Dentre as estruturas presentes no Campo Bartolomeu de Gusmão, a principal delas, que se destacava pela grandiosidade, era o hangar utilizado para abrigo e manutenção dos dirigíveis, com 274 metros de comprimento e 58 metros igualmente de largura e altura, medida esta, equivalente a um prédio de 20 andares. Somente o portão sul do hangar, permitia a entrada dos dirigíveis. A outra abertura, na extremidade oposta, funcionava apenas para ventilação. Além do hangar, completavam a infraestrutura do local, um campo de pousos e decolagens, uma torre móvel de atracação sobre trilhos, alfândega, prédio administrativo, sala para os operadores de rádio, alojamentos para a tripulação, depósitos, uma fábrica e um grande tanque para armazenamento de hidrogênio, além de um ramal de trens, que ligava o Aeródromo com o centro da cidade, localizado a 54 km de distância. As instalações em Santa Cruz foram oficialmente inauguradas em 26 de dezembro de 1936, com uma grande solenidade que contou com a presença do Presidente da República Getúlio Vargas e do Embaixador alemão à época, Sr. Schmidt Elskop. A partir daquele momento, as operações com os grandes dirigíveis ganhavam um espaço apropriado e seguro, uma vez que até então, ocorriam de forma improvisada no Campo dos Afonsos.
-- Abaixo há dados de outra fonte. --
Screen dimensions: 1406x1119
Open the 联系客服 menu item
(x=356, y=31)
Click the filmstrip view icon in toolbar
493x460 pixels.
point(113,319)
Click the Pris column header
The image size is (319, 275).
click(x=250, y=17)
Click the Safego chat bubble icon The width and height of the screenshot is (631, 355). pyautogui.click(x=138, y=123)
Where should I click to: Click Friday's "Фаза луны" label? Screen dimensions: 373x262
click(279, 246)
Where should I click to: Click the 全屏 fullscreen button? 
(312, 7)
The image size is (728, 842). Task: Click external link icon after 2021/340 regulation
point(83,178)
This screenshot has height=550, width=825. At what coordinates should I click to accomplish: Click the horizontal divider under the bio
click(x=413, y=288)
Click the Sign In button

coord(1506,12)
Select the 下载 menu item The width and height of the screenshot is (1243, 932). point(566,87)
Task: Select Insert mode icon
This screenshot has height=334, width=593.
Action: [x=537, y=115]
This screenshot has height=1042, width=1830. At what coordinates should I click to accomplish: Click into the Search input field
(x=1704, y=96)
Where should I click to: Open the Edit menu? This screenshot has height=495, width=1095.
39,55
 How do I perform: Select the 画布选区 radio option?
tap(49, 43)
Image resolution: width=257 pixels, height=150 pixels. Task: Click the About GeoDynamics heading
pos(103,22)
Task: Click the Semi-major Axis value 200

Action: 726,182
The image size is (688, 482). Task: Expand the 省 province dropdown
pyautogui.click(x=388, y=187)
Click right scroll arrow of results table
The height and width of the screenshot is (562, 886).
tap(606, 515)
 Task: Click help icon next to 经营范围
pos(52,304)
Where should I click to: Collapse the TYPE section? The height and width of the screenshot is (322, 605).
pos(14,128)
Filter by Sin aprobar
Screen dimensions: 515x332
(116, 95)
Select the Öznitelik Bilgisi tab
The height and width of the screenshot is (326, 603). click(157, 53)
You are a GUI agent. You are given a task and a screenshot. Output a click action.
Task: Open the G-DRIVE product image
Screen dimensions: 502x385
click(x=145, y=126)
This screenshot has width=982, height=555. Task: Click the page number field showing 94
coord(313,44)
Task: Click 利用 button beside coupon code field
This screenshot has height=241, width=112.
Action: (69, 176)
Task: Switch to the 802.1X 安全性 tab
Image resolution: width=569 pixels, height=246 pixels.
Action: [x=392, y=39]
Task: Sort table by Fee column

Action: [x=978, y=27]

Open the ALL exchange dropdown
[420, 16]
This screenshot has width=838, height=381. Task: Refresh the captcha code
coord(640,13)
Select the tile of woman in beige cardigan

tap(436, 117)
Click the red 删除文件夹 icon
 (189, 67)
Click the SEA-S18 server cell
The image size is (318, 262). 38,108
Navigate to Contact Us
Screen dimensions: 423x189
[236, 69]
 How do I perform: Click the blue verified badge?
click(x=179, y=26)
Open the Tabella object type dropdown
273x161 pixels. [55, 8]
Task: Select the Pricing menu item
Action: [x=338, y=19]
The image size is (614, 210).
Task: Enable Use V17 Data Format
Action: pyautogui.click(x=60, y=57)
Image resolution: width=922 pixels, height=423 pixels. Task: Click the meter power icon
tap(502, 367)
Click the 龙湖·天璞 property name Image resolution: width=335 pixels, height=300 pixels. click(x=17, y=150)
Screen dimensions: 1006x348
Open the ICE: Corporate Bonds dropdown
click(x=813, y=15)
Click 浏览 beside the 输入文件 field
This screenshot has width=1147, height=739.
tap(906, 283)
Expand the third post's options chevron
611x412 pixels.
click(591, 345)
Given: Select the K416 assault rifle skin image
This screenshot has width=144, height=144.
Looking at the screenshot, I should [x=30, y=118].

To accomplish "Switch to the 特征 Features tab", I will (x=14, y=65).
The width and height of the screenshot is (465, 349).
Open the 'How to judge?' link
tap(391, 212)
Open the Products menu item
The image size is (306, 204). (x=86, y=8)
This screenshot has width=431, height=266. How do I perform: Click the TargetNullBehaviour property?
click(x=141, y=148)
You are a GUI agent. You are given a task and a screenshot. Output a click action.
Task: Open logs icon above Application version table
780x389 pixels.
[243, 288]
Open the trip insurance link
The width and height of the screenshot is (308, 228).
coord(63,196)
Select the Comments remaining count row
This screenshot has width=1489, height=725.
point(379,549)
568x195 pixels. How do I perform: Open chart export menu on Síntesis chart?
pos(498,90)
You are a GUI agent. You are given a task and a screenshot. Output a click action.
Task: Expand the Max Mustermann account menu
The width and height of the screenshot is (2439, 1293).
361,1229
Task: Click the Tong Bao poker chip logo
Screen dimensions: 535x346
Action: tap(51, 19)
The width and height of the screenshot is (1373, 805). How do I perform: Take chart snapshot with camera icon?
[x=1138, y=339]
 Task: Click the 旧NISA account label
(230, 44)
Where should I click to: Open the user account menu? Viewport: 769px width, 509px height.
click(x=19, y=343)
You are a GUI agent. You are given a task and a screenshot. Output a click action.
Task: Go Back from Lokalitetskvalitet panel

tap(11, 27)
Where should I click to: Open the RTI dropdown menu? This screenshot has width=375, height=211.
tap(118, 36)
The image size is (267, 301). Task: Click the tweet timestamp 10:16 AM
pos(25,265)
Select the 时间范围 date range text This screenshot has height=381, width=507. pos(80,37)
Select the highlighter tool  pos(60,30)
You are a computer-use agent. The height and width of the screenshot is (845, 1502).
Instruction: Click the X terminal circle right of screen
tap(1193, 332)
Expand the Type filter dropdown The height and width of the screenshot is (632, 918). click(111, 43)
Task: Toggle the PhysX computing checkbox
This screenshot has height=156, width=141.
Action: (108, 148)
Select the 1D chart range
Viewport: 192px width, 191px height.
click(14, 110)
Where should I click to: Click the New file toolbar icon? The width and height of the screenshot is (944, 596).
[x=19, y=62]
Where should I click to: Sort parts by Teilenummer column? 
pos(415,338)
(1) Na construção do hangar, foram empregados cerca de 5.500 operários, um terço deles, alemães. Todas as peças de aço utilizadas vieram da Alemanha, por via marítima e depois, levadas de trem até o local. (2) O LZ 129 "Hindenburg" visto a partir do hangar. Por ser o hidrogênio, um gás altamente inflamável, toda a operação era cercada de muita segurança. As instalações elétricas no interior do hangar eram blindadas por um revestimento especial à prova de fagulhas (3) Na foto, pode-se ver a torre de atracação sobre trilhos, que conduzia o dirigível até o interior do hangar. (4) O ingresso ao hangar ocorria apenas pelo portão sul. O mecanismo de abertura das portas acontecia através do acionamento de motores ou manualmente, por manivelas. (5) Uma linha de trem ligava o Aeroporto Bartolomeu de Gusmão até a área central da cidade do Rio de Janeiro, de onde os passageiros poderiam fazer conexões por meio de aviões para o Sul do Brasil, Uruguai, Argentina, Chile e Bolívia, que eram operados pela subsidiária brasileira da Lufthansa, a Syndicato Condor. (6) Vista aérea do Aeroporto Bartolomeu de Gusmão em meados da década de 30 e de suas instalações, com destaque para o hangar. Todas as fotos: FAB/INCAER, com exceção da imagem 3, disponpivel em: https://www.instagram.com/acervosantacruz/ 

O acordo firmado entre o governo brasileiro e a empresa Luftschiffbau-Zeppelin, previa a concessão de exploração exclusiva do serviço aéreo por um período de 30 anos e o estabelecimento de até 30 voos por ano, a médio e longo prazo. Entretanto, as operações com dirigíveis no local tiveram uma vida curta e não chegaram a durar mais que seis meses, por conta de um grave acidente ocorrido na América do Norte. Em 6 de maio de 1937, durante a manobra de atracação, em Lakehurst, Nova Jersey, nos Estados Unidos, o LZ 129 "Hindenburg" incendiou-se e foi completamente destruído pelas chamas. Das 97 pessoas a bordo (36 passageiros e 61 tripulantes), 35 perderam a vida, além de um funcionário em terra. A tragédia, como não poderia ser diferente, causou grande comoção e encerrou em definitivo a carreira dos dirigíveis como meio de transporte, pondo fim à era de ouro desses gigantes do ar. Dois anos depois, eclodiria a Segunda Guerra Mundial (1939-1945) e com ela, uma nova destinação foi dada ao Aeródromo em Santa Cruz e ao seu imponente hangar. Importante dizer que durante a década de 30 até a criação do Ministério da Aeronáutica, em 20 de janeiro de 1941, a Aviação Militar do Exército Brasileiro, também se fazia presente no local, através do Grupo Misto de Aviação Militar e depois com o Primeiro Regimento de Aviação (1º RAv).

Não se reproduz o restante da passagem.